Think of it this way. The roots are the plumbing pipes that carry water and nutrients up to the green part of the plant. There are big pipes and then there are lots of little tiny pipes. [called feeder roots] When those pipes get destroyed, clogged or damaged the water cannot travel up to the leaves. The leaves react just as though they were not getting water because in reality the same thing is happening. Only the cause is different.
If your plant is in the ground and the ground is heavy clay or has poor
drainage the same thing happens. What you often see in larger plants and trees
is too many yellow leaves. Eventually the plant wilts and dies. When a plant
has stiff leaves like a rosemary plant or a lavender plant you may not see much
wilting, just a loss of color and leaves turning gray and or yellow. Lots of
leaf drop. Then they die.
Some plants are particularly susceptible to root diseases and over-watering.
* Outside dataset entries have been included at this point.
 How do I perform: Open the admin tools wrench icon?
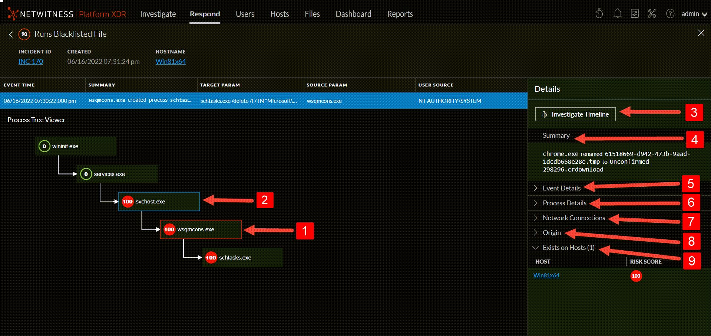(x=652, y=14)
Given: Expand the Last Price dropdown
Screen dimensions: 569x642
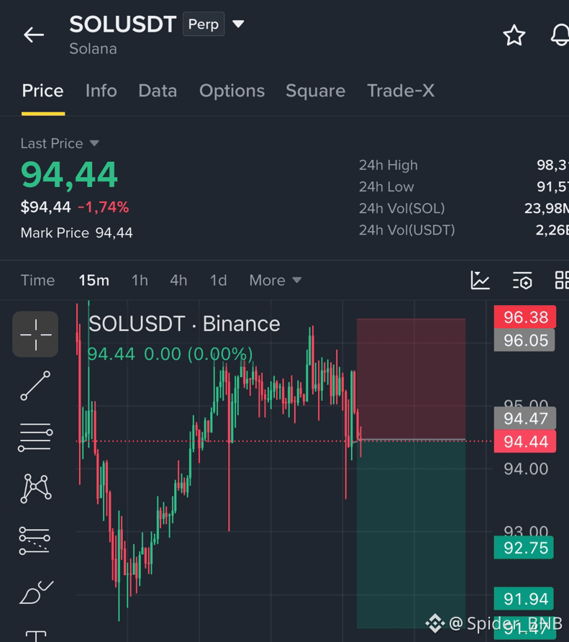Looking at the screenshot, I should [94, 143].
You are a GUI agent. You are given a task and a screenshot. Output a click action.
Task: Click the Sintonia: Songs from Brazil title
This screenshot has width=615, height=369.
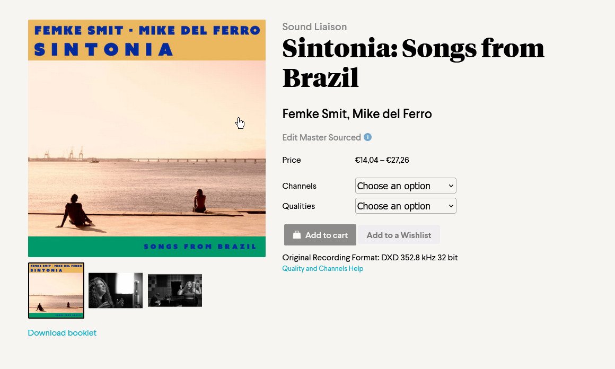point(413,63)
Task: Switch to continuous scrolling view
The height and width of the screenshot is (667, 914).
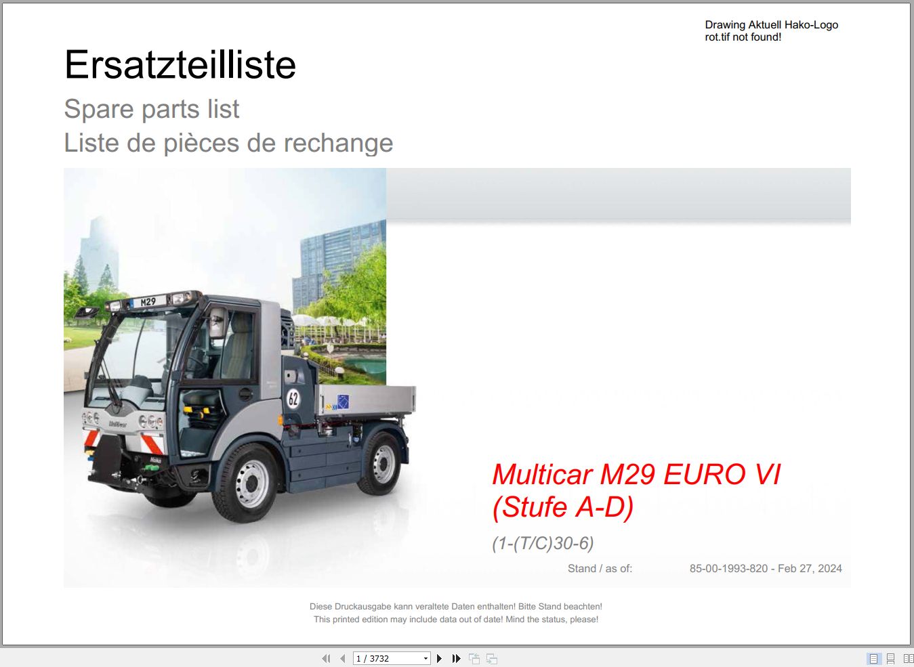Action: [x=890, y=658]
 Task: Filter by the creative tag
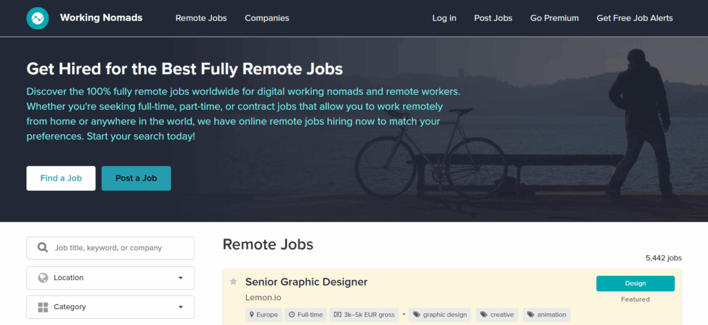point(497,315)
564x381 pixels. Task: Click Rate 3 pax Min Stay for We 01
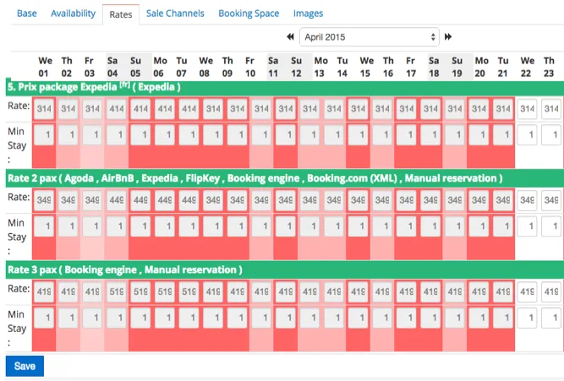pos(44,318)
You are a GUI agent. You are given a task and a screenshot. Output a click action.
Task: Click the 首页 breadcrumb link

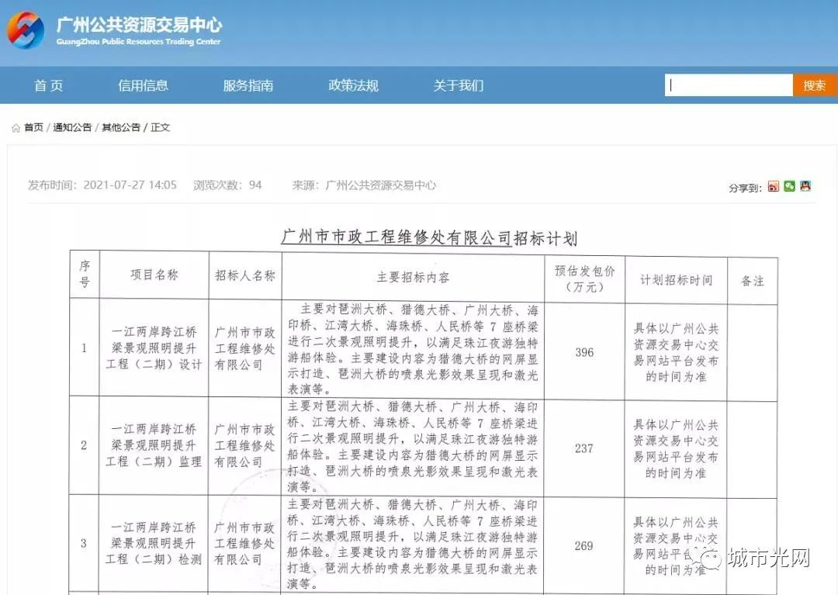[x=33, y=128]
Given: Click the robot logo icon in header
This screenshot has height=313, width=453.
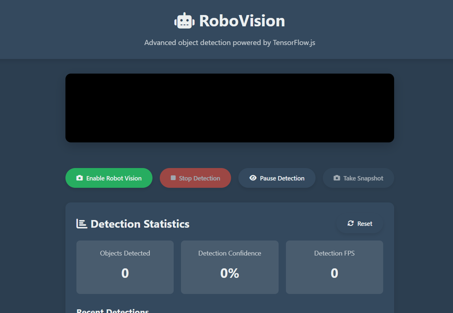Looking at the screenshot, I should coord(183,21).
Plants from Australia and South Africa are prime suspects. Sometimes there are
disease pathogens in the soil and they are just waiting to attack vulnerable
plants. This often where you go to Lesson Eight and call in for the help of an
expert.
Exception...Maiden Hair ferns and some other plants love to grow almost in
water. The only way I can consistently keep a Maiden Hair fern alive in the
house is to keep it in a saucer that always has water in it. One of my grower
friends grows all of his maiden hairs that way. Even then when I take the fern
out of the pot the plant has created a space for air at the bottom of the root
ball. About a quarter of an inch of air..
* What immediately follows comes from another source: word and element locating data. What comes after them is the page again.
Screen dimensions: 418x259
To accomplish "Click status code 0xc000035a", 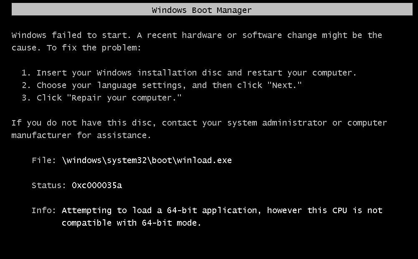I will click(x=97, y=186).
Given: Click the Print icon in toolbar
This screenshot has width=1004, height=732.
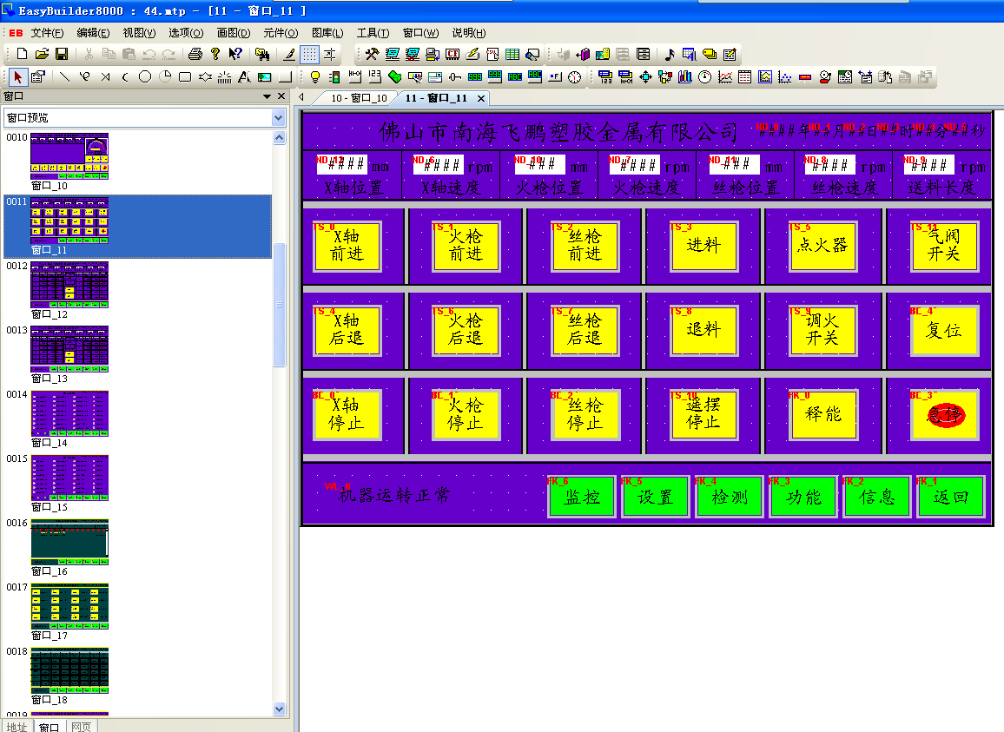Looking at the screenshot, I should (x=195, y=54).
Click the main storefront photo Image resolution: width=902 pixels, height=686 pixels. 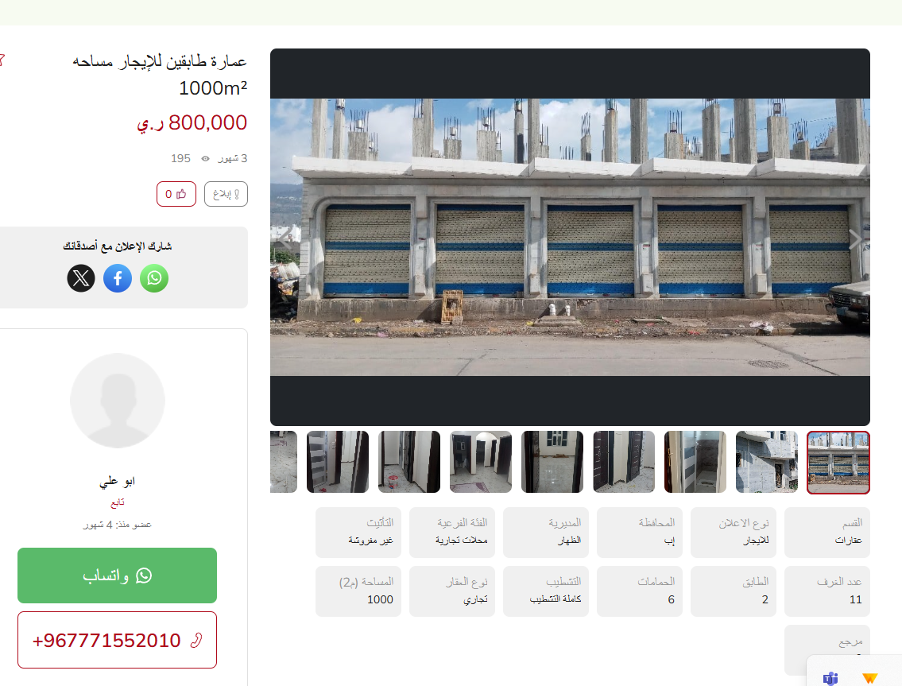(570, 237)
This last part is just more information. You can't practice any of this. You probably don't want to. But the more you know and understand the better gardener you will become.
The problem of roots being destroyed either from over-water or from disease is a complicated problem and not one that is easily explained. Sometimes it is just plain over-watering and sometimes the over-watering brings on root/rot type diseases. Sometimes this happens through no fault of yours. Stress factors like too much heat or cold. A weakened plant for any reason. There are some root/rot or water mold fungi that take advantage of any stress and seem to appear from nowhere. They are perhaps always there in the soil or water. Like getting a cold when your immune system is down because you are overly tired and stressed out. A stressed plant is an easy target for root disease that then becomes a drowning problem.
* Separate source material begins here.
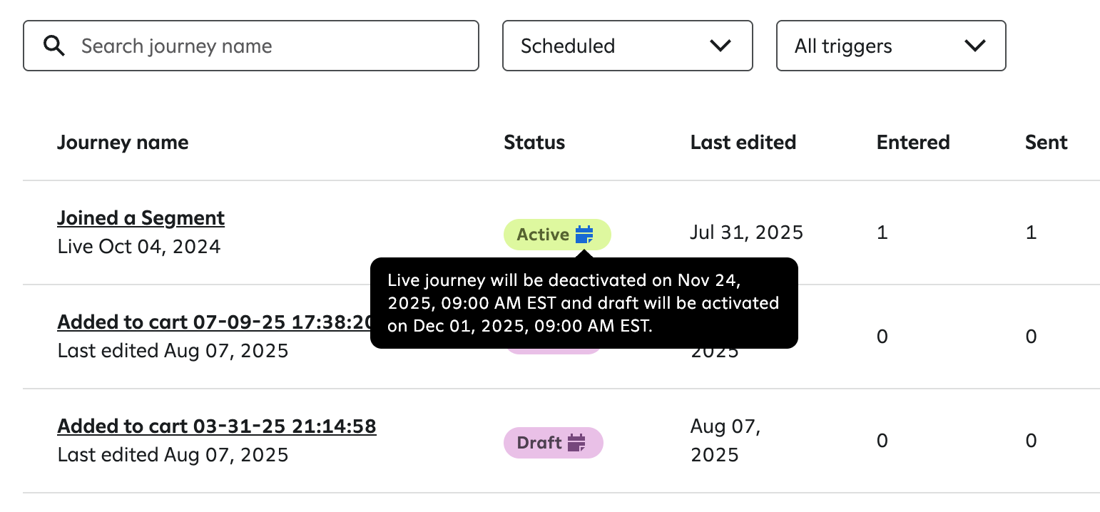Screen dimensions: 1100x512
Task: Open the Joined a Segment journey
Action: coord(141,217)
What can you do? Oh boy! Sometimes nothing. The foundation is gone and nothing will save your plant. If the roots are very rotten then just toss it. If you have plants that are very special to you or expensive plants in the ground there are different fungicides that will sometimes kill these bad disease pathogens . The problem for you as a home owner, is that some times the cure costs more than the plants. We in the greenhouse business have more fungicides available and we are treating hundreds of plants to either prevent disease or catch it in its early early stage. We will drench the soil of hundreds of plants It is also costly for us but when you are talking about major crops then a little prevention is worth the cost of the crop. Any thing you do must be done early before the roots are totally gone. It not only sounds complicated...it is complicated. I depend on my grower, Oliver and sometimes a special laboratory that will test the sick plant and tell me what it is happening. You know how it is when you go to the Dr. and the visit costs mucho $$$$ and the Dr. tells you that you have xxx disease and maybe we can save you and maybe not. Well, plants are the same. Some plants are particularly susceptible to root diseases. If you have plants that die more than once from root rot don't plant them in that location again. Use pots, change your plant material choices.